**Requirement:** Count how many lines in the items below contain the string "screenshot", treating uppercase and lowercase as distinct, and reply with the number alone.

**Entries:**
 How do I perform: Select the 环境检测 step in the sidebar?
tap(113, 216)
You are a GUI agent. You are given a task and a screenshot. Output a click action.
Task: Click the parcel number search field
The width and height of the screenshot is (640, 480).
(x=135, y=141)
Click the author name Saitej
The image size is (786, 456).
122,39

**Exercise response:** 2